Sunday, February 17, 2008

Garden Tended By Schoolkids To Use Human Manure

Composting Toilet
The wishing well community garden in the South Bronx soon will install a new toilet friendly to the environment but with a twist - the waste will be composted, and will end up a few feet away in plant and vegetable beds tended by students from nearby Public School 333.
Not everyone is thrilled about the cutting-edge composting toilet planned for Rev. James A. Polite Ave.: One garden volunteer doesn't want schoolchildren using "human manure" - and some scientists say the fertilizer could be deadly.
"If you have a person who is susceptible, like a young child, or an older person with a compromised immune system, it won't take much of a dose for bacteria - E. coli 157, for example - to create a major, major problem: shutting down of kidneys, possibly death," said Steve Reiners, a Cornell University professor who studies food safety issues related to manure and compost.
"Would I use it in my vegetable garden? No, I would not."
Bob Bastiam, a senior environmental scientist at the federal Environmental Protection Agency, said that while composted fertilizer could be a good soil supplement, it should be treated like raw, unprocessed manure and used for "roses rather than strawberries."
Bastiam added he wouldn't use it where kids play, noting that no soil is pure.
"It goes back to washing your hands and good hygienic practices," he said.
Composting ToiletThe toilet is produced by the Clivus Multrum company, which says it is safe.
The fertilizer needs at least a year of composting, said Don Mills, a spokesman for the company. He added that privately produced studies found "the compost that comes out of the toilet has a bacterial content that is equivalent to that found in topsoil."

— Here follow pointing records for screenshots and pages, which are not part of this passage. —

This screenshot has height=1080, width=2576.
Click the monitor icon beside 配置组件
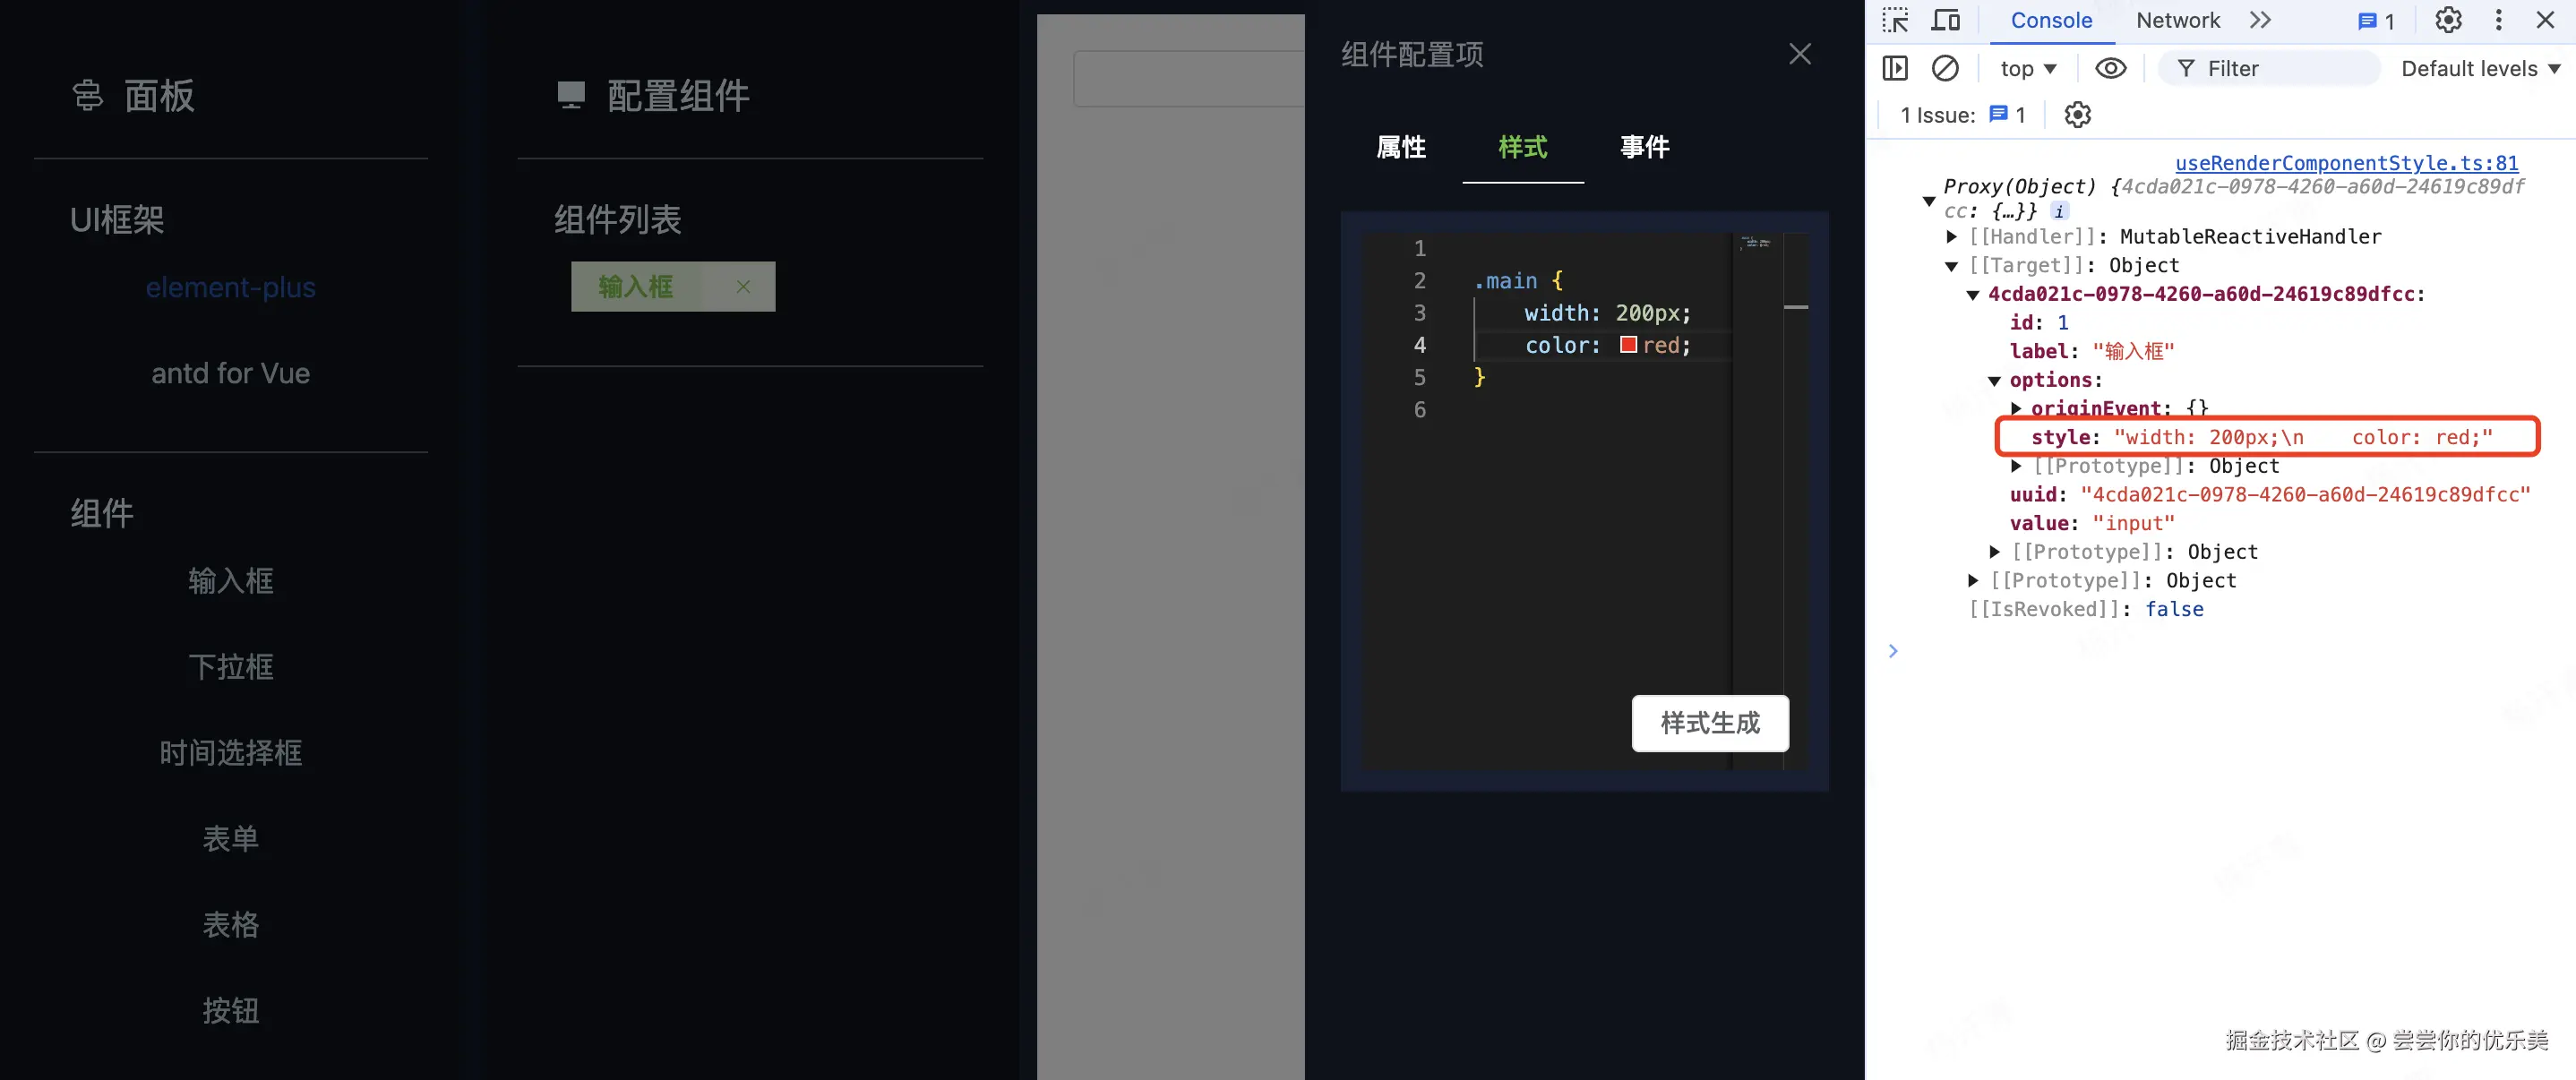(x=571, y=95)
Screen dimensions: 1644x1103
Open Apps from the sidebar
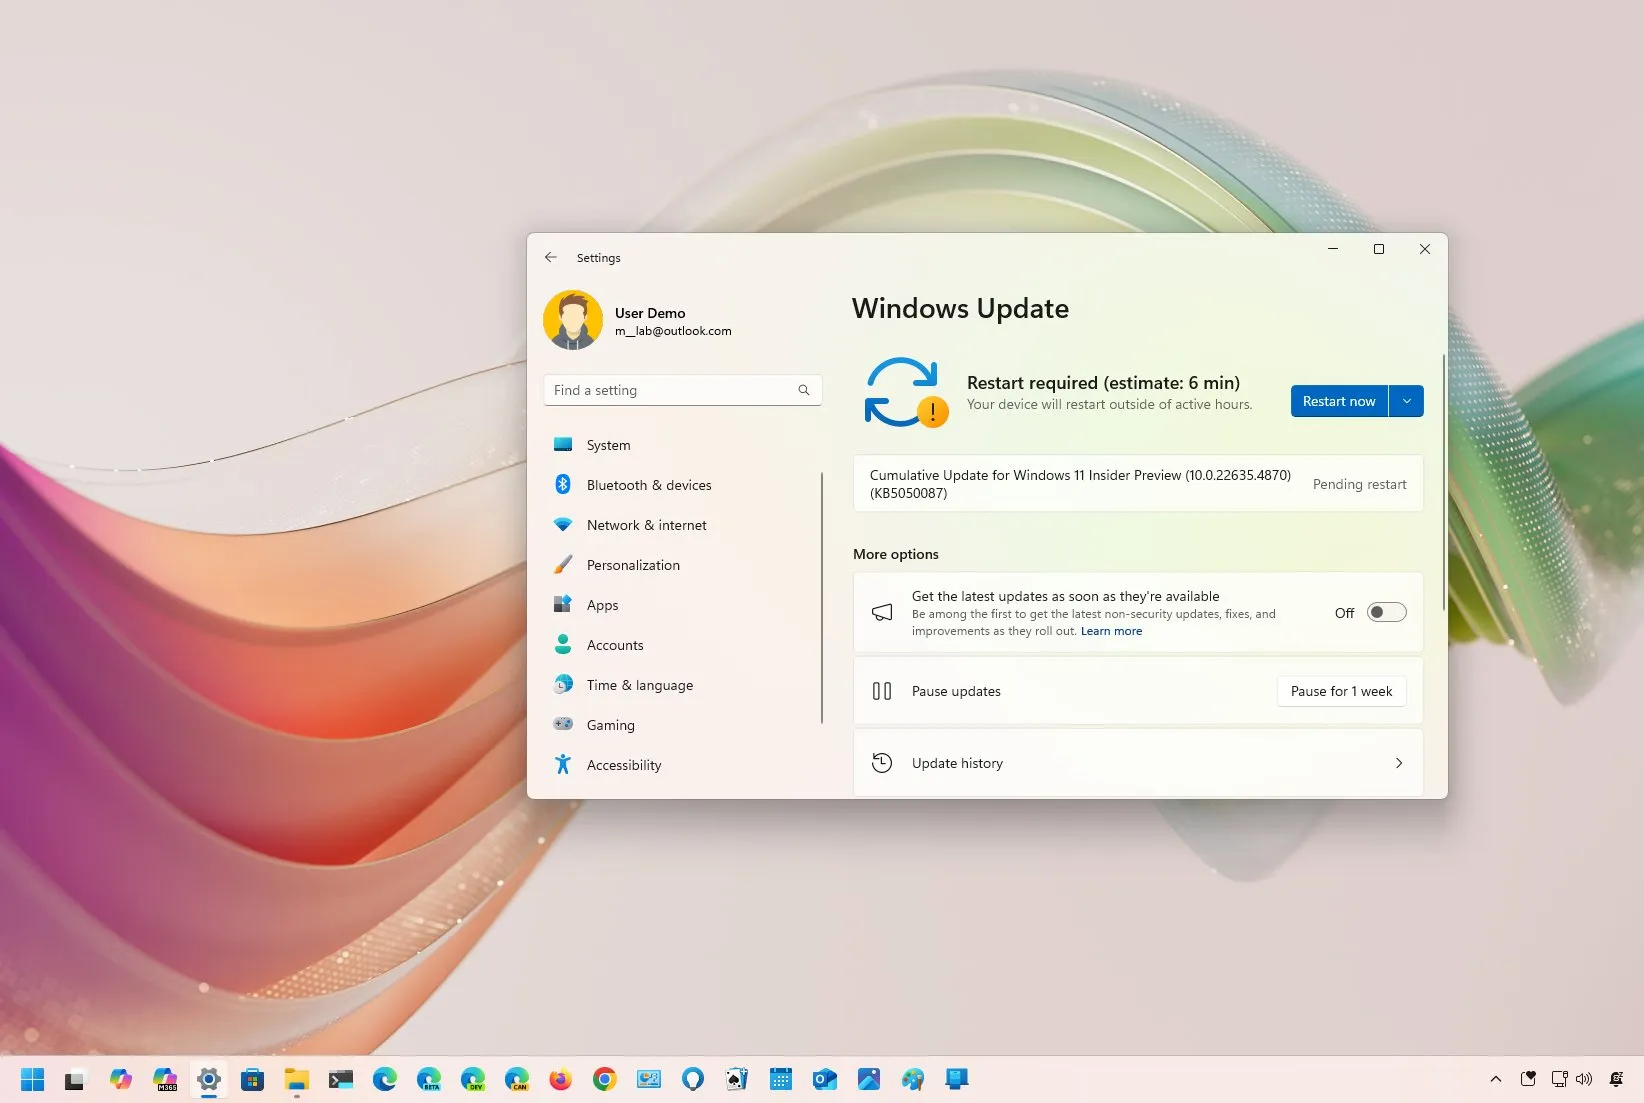click(602, 604)
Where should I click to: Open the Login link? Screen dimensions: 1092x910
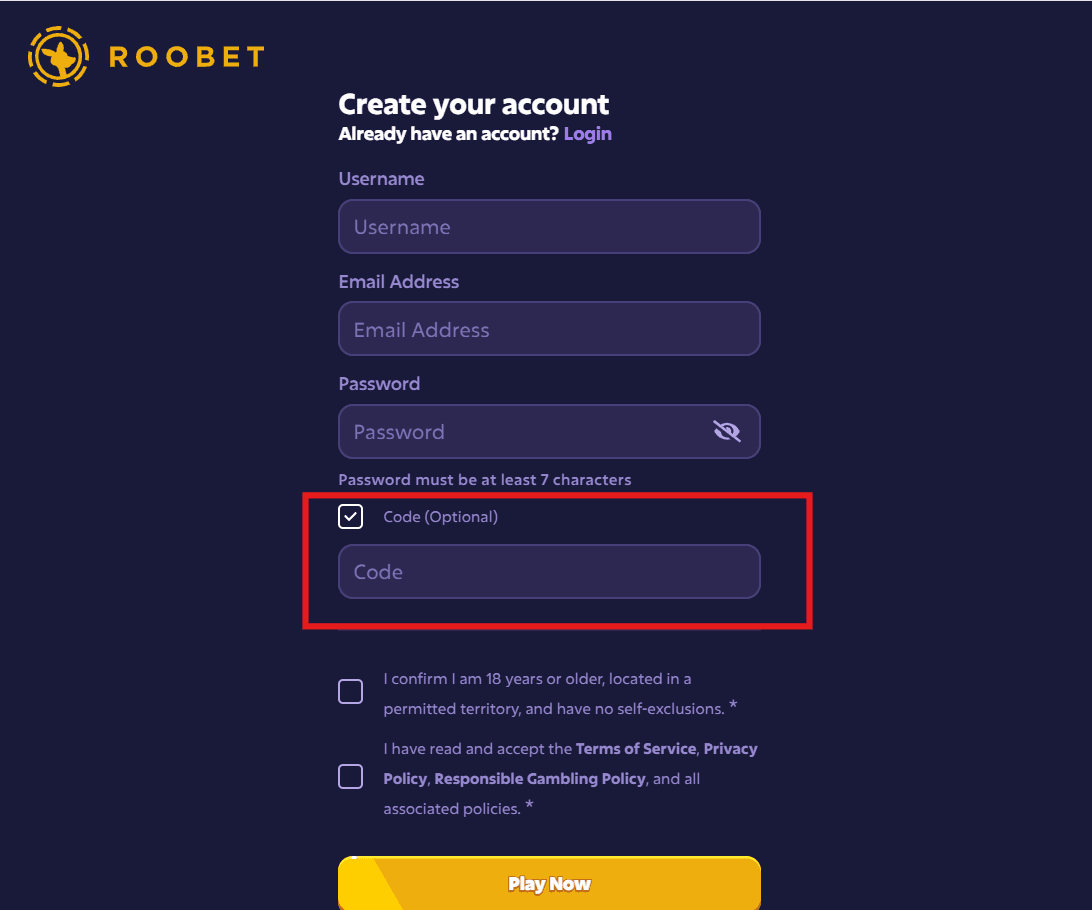point(587,134)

Still, Mills said, "We're not prepared to say that there is zero risk.... Kids shouldn't be putting dirt in their mouths, but they do, of course."
Pleasant Park in East Harlem got a Clivus Multrum toilet in December 2005.
That toilet is used mostly in the summer, peaking at 120 times a week. After two years, the toilet is at about one quarter full, according to Hannah Riseley-White, who educates community gardeners about composting toilets for the Green Guerrillas, an environmental group.
She said that when the toilet is full, the gardeners at Pleasant Park will seek help from the New York Restoration Project to test the composted waste before using it.
Riseley-White said the gardeners are "comfortable and happy" with the toilet, and thrilled that it uses almost no water.
At the Wishing Well, most gardeners are in favor of using the toilet compost. But Jerry Mojica, a longtime volunteer, doesn't want to put what he calls "human manure" in the garden, where he grows vegetables with the schoolchildren.
Mojica, though, is in the minority.
"Some people don't get it," said Kevin Higgins, who volunteers at Wishing Well along with his wife, Jeannette, and supports using human fertilizer.
"[The fertilizer is] good for anything," Higgins said. "Vegetables, trees - anything."